A 7,5% en 2015, le taux directeur indonésien s’établit désormais à 4,25%. Si les taux offerts par les banques ont bien suivi les mouvements du taux de référence (-139 pbs pour les prêts de trésorerie, -105 pbs pour les prêts à l’investissement, et -91 pbs pour les prêts à la consommation entre janvier 2016 et août 2017), la croissance du crédit demeure inférieure à 10%, contre plus de 20% entre 2010 et 2013 lors du pic du cycle des matières premières. Alors que les autorités anticipaient encore au printemps que la croissance du crédit s’établirait autour de 11% en 2017, la Banque centrale table désormais sur une fourchette de [8% - 10 %] et sur une fourchette de [10% - 12%] en 2018.
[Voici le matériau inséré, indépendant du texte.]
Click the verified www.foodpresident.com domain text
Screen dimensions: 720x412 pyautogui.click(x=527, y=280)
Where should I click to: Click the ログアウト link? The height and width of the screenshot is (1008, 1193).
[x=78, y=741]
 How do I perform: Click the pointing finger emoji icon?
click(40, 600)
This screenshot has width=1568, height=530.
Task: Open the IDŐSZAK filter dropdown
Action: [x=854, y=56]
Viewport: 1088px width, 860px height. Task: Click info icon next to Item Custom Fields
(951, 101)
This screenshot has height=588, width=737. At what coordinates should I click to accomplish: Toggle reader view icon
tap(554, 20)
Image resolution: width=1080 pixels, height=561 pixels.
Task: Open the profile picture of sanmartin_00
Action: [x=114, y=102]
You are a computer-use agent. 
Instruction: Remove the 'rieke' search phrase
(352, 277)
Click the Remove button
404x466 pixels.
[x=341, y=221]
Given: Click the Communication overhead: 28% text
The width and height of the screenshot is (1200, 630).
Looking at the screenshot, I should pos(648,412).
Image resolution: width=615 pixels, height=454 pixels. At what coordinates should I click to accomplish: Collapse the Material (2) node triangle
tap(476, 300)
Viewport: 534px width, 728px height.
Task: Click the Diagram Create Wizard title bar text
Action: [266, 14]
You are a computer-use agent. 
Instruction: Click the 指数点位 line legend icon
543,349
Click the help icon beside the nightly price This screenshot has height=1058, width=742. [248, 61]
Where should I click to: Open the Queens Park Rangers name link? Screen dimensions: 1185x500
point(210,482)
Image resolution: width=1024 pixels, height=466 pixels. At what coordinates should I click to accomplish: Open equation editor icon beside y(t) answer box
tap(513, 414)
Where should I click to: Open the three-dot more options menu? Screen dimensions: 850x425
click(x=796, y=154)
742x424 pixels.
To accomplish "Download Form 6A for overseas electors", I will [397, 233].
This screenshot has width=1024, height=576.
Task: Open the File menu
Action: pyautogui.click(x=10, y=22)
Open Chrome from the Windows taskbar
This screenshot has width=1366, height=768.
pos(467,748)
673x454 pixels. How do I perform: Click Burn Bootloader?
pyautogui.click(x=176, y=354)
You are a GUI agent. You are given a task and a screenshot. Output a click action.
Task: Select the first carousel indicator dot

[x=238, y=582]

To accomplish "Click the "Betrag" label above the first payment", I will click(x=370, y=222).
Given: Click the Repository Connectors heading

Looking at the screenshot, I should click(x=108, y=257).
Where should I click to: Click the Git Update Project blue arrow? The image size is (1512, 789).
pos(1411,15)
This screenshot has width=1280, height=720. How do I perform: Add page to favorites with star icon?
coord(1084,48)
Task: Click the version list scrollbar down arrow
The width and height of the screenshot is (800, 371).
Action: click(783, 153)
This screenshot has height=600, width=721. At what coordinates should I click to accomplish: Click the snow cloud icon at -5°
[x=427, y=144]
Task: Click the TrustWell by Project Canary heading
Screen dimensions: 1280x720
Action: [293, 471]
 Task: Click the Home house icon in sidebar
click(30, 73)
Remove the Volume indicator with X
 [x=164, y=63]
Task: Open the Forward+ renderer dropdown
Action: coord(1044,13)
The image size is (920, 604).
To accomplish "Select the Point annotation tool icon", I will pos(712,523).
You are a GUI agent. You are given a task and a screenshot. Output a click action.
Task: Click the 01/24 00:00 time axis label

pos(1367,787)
Comme le reconnait elle-même la Bank Indonesia, la transmission de la politique monétaire par le canal du crédit s’est révélée insuffisante. A la suite de la chute des cours des matières premières – qui représentent plus de 50% des exportations du pays, les banques indonésiennes ont vu le niveau de leurs prêts non-performants progresser rapidement et, par prudence, ont préféré assainir leurs portefeuilles à partir de 2016 plutôt que de chercher à les développer. Le crédit à l’économie a dans le même temps pâti d’une moindre demande : les entreprises ont été affectées par la crise et font face à des surcapacités, parfois importantes ; le taux d’utilisation moyen des capacités industrielles atteignait 77% en juillet 2017.

Les deux dernières baisses de taux ne sont peut-être pas étrangères à la déception générée par une croissance inférieure aux attentes au deuxième trimestre 2017 (stable par rapport au premier trimestre, à 5,01%) et aux difficultés du gouvernement à augmenter significativement son budget faute de pouvoir augmenter ses recettes.

Un consensus semble désormais se dessiner autour d’un scenario de pause dans les baisses de taux. Fin septembre, le Gouverneur de la Banque centrale a déclaré que les dernières actions étaient « suffisantes ». Début octobre, le PDG de Bank Mandiri – l’une des principales banques du pays – a quant à lui estimé que le taux était désormais « relativement optimal » et qu’une nouvelle baisse n’aurait pas d’effet tant que les banques n’auraient pas réduit le niveau de leurs prêts non-performants. Plus récemment, l’agence de notation Moody’s a publié une note de recherche dans laquelle elle conseille à la Bank Indonesia de faire une pause dans son assouplissement, étant donné la stratégie monétaire engagée par la Federal Reserve qui pourrait notamment renforcer le dollar américain.